**DATASET**

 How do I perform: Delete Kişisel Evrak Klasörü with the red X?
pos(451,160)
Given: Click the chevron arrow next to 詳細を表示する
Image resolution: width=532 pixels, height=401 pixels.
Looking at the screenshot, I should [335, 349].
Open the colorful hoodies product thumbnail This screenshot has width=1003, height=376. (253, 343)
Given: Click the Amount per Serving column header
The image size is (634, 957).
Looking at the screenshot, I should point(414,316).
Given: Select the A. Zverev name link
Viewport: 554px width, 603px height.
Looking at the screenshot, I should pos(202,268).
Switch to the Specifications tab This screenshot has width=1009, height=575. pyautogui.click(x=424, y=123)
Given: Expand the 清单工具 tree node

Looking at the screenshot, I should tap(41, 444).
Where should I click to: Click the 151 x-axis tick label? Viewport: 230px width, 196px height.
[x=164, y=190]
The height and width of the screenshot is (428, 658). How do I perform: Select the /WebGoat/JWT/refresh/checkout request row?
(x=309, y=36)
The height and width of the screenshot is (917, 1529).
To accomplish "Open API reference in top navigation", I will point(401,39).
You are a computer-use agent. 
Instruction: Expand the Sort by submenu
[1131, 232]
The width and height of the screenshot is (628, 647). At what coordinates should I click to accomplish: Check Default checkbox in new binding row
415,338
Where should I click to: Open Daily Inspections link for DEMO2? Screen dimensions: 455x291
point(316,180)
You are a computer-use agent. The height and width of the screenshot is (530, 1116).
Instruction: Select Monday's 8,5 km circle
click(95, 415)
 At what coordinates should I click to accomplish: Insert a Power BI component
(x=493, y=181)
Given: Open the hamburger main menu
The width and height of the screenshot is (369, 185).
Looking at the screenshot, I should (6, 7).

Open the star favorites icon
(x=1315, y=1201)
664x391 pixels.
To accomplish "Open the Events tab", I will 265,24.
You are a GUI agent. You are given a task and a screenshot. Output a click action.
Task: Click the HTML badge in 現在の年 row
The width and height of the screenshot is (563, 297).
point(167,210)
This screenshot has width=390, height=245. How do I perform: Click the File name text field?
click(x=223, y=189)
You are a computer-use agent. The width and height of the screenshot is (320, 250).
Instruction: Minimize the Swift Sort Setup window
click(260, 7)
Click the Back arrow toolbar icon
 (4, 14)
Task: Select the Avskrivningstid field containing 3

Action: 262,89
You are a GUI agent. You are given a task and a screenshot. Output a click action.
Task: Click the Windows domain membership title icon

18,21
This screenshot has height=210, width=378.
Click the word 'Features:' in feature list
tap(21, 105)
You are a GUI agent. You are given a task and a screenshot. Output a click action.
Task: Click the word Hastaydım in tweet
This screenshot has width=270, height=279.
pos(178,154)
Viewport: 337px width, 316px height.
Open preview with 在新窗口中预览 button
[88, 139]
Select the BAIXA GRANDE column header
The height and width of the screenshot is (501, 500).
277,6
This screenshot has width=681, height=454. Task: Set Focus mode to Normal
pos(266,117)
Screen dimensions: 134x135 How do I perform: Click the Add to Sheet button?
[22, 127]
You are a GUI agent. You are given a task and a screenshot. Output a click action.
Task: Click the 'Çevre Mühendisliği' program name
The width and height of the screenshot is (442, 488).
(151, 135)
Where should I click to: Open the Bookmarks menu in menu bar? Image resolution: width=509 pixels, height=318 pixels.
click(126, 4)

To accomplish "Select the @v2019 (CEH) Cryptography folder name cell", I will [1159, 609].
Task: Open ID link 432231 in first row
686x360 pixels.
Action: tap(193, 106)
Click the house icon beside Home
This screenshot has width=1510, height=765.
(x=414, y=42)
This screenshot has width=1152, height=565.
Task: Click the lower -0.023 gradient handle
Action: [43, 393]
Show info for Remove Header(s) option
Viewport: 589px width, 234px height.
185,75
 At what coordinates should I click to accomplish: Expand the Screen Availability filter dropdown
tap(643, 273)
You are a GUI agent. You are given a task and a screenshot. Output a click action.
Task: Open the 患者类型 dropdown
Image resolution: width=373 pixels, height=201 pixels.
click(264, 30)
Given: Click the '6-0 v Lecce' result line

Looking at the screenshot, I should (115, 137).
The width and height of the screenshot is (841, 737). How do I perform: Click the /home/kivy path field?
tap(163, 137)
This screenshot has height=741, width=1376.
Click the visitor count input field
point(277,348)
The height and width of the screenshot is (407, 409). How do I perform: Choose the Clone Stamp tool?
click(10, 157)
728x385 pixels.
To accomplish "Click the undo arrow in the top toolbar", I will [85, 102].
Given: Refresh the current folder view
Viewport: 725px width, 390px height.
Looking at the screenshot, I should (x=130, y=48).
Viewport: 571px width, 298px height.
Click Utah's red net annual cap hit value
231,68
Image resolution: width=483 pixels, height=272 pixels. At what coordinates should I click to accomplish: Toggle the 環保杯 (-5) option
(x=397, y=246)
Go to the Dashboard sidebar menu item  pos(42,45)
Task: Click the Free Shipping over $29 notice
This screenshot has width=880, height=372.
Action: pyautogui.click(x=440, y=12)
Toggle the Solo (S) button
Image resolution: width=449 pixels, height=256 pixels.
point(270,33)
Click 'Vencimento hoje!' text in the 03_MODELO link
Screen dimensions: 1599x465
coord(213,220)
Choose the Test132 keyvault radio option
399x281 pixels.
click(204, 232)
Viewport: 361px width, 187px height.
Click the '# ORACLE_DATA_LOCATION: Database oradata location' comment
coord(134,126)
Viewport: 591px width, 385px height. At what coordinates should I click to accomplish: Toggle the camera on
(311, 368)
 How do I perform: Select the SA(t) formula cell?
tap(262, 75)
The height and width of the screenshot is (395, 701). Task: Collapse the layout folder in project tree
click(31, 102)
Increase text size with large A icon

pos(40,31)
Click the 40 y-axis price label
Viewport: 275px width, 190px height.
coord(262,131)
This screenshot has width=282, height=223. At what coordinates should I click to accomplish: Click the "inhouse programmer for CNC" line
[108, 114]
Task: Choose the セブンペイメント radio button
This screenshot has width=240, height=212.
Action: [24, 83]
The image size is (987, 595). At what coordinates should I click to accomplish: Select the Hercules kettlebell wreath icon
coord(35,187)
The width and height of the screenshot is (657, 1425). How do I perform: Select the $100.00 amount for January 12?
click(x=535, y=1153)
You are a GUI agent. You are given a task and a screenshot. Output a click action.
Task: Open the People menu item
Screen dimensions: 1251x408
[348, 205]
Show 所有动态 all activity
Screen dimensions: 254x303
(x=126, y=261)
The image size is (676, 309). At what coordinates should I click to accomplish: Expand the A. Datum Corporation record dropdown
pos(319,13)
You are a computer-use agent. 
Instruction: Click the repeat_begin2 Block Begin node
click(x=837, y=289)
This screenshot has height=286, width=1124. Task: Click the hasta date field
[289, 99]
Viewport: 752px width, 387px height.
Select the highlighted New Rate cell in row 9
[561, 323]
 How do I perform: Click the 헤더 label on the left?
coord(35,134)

**WHAT TO WORK ON**
To answer, copy each line from the material above that has the word "item".

**WRITTEN ANSWER**
Go to the Dashboard sidebar menu item  pos(42,45)
Task: Open the People menu item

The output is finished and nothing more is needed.